外交部の吳釗燮・部長は22日、ウクライナの首都・キーウのビタリ・クリチコ(Vitali Klitschko)市長とオンライン形式で会談し、台湾の人たちから集まった寄付金のうち300万米ドルをキーウ市に、さらにウクライナの地元の医療機関6か所に500万米ドル、合計800万米ドルを寄付することを伝えました。
外交部の俞大㵢・次長によりますと、今回のコンタクトは、外交部が初めて直接ウクライナに支援の提供を行うためのもので、「台湾とウクライナは、国交はないが、ウクライナ当局と連絡を取るルートはある」と語りました。
なお、元・外交官の徐勉生氏が先ごろ、この吳釗燮・部長とキーウ市長との会談について、台湾は外交部長であるのに対し、ウクライナはいち市長とは、対等ではないと投書したことについて、外交部はニュースリリースを出し、徐勉生氏が書いた投書は事実と異なるだけでなく、特定メディアの不正確な報道を誤って引用しており、外交官としてあるまじき行為であり大変遺憾だと表明しました。
吳釗燮・部長とキーウ市長との会談の主な目的は、台湾の人たちのウクライナの人たちへの支持と愛を伝えることで、無情に戦火が広がっているウクライナで、ウクライナの人々が違法な戦争犯罪の犠牲になっている今、“同等”だとか“状況”にこだわることに時間を使うのは本当に馬鹿らしく、「こちら側の失礼な状況」となり、国際社会から笑われてしまうとしています。

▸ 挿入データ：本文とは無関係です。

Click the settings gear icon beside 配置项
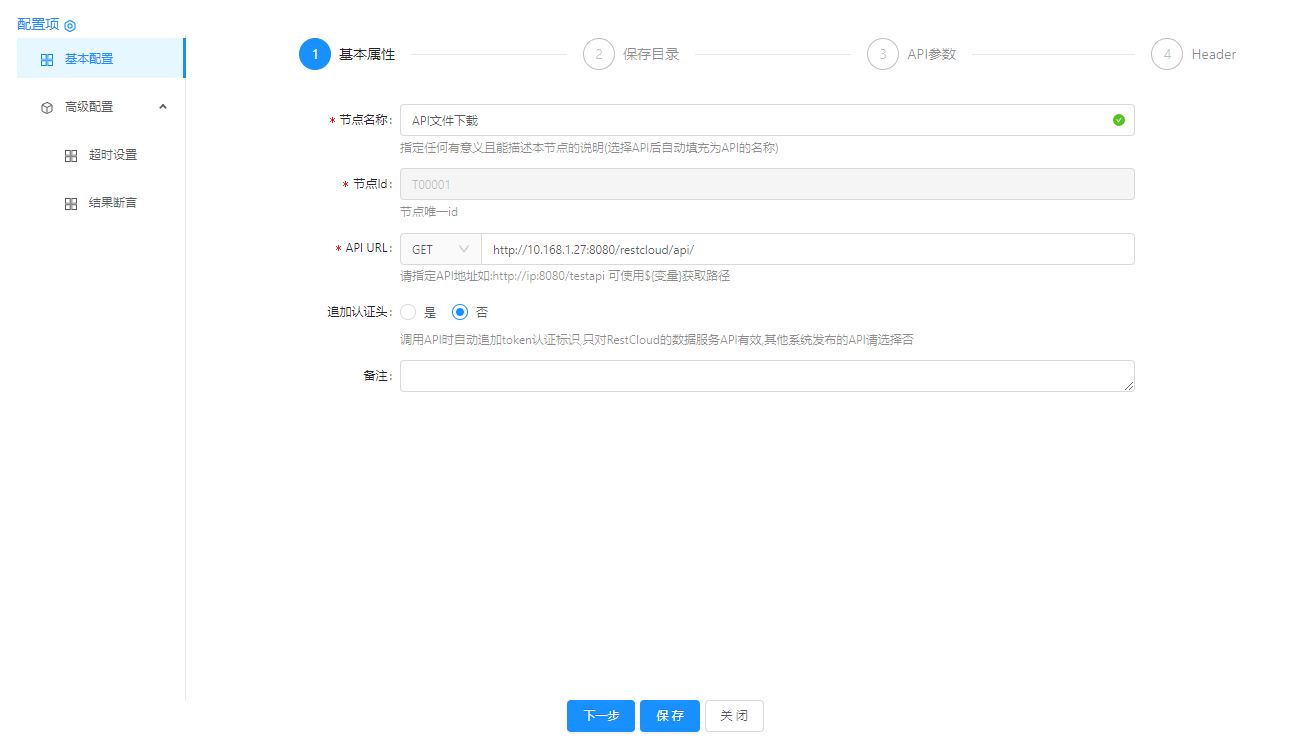1298x750 pixels. pos(70,26)
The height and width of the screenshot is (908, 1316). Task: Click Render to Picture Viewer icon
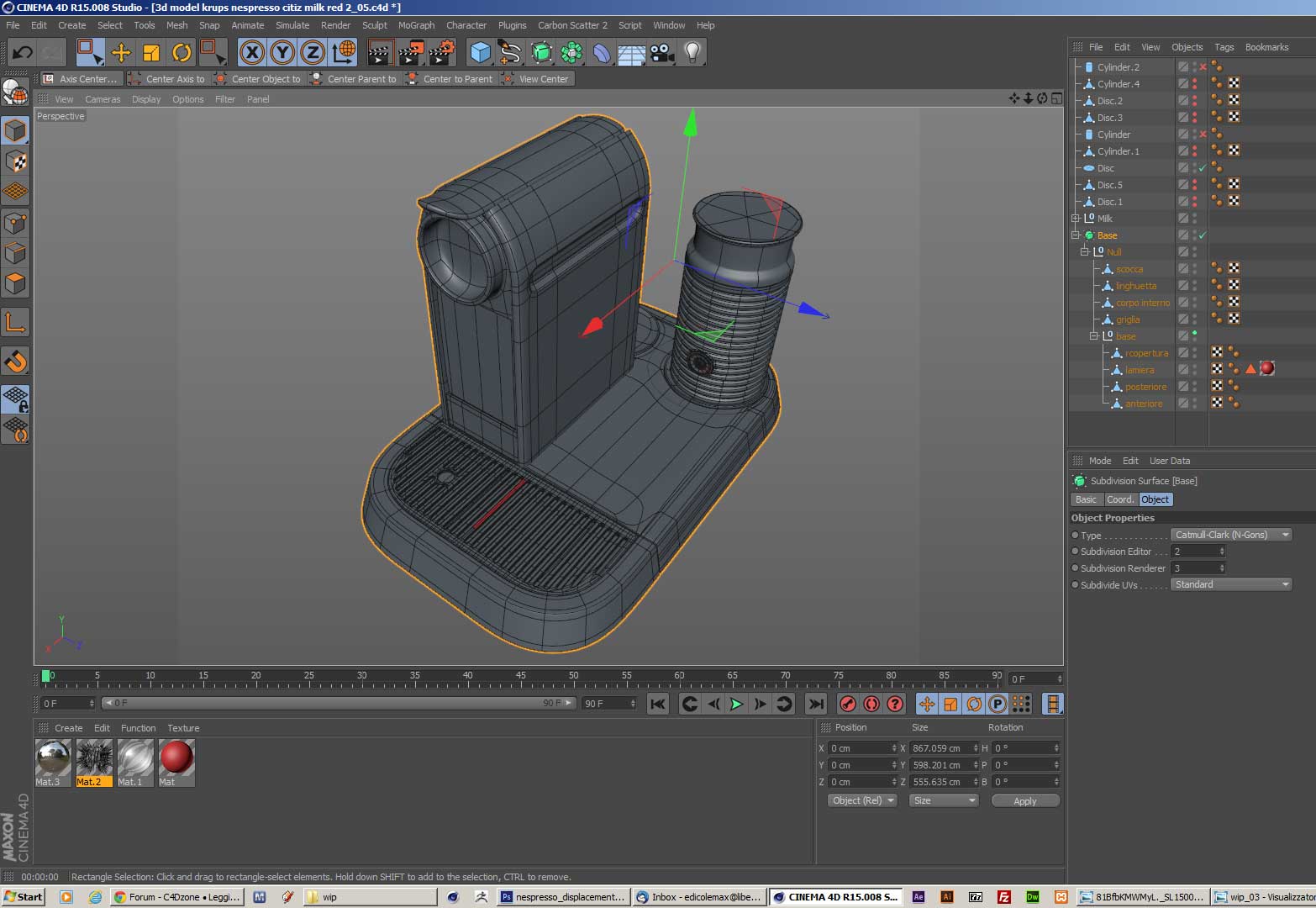pyautogui.click(x=410, y=53)
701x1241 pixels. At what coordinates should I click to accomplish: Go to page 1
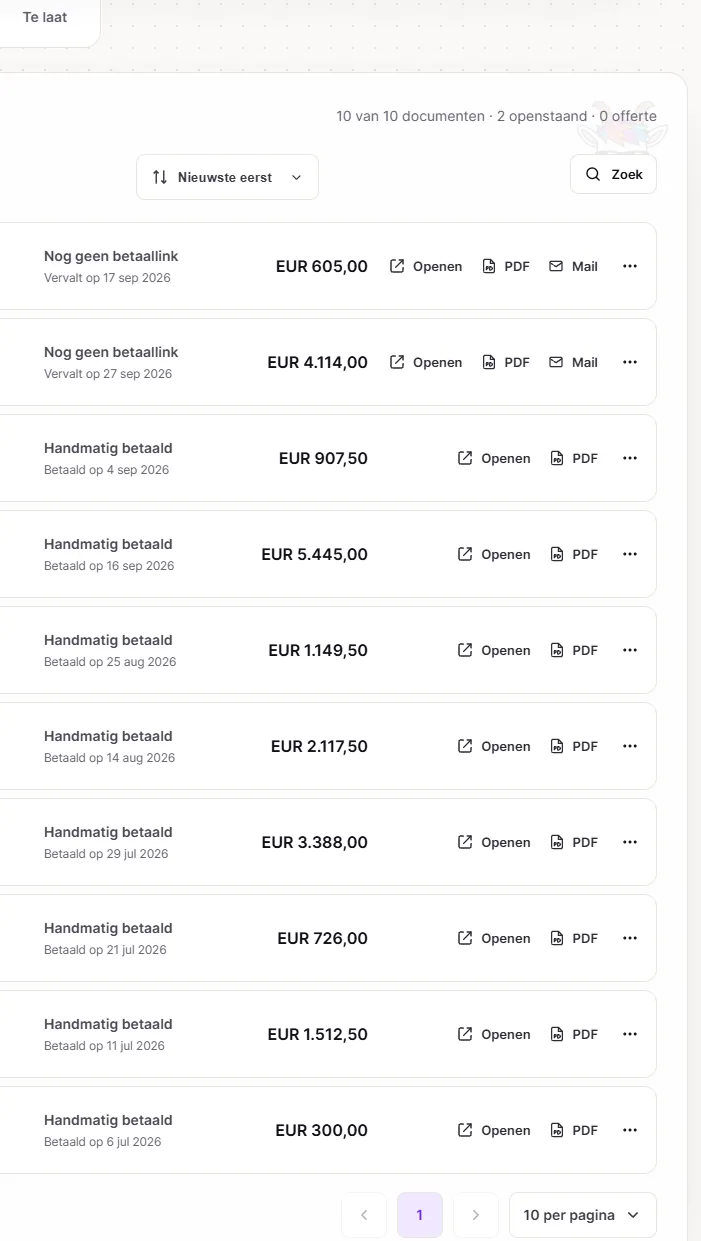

外交部は、台湾のウクライナへの支援は海外のメディアでも積極的に報道され、国際海運業界も深く感動し、台湾の人々の愛情に応えて、自ら保管コストを吸収する動きもあるとし、もし「一方的な好意、過剰な支援(支援のやりすぎ)」と言う言い方で市民の自発的な愛の寄付や感情を軽んじるのであれば、台湾の人々にも失礼であり、外交部の役割も誤解されることになると強い遺憾の意を表明しています。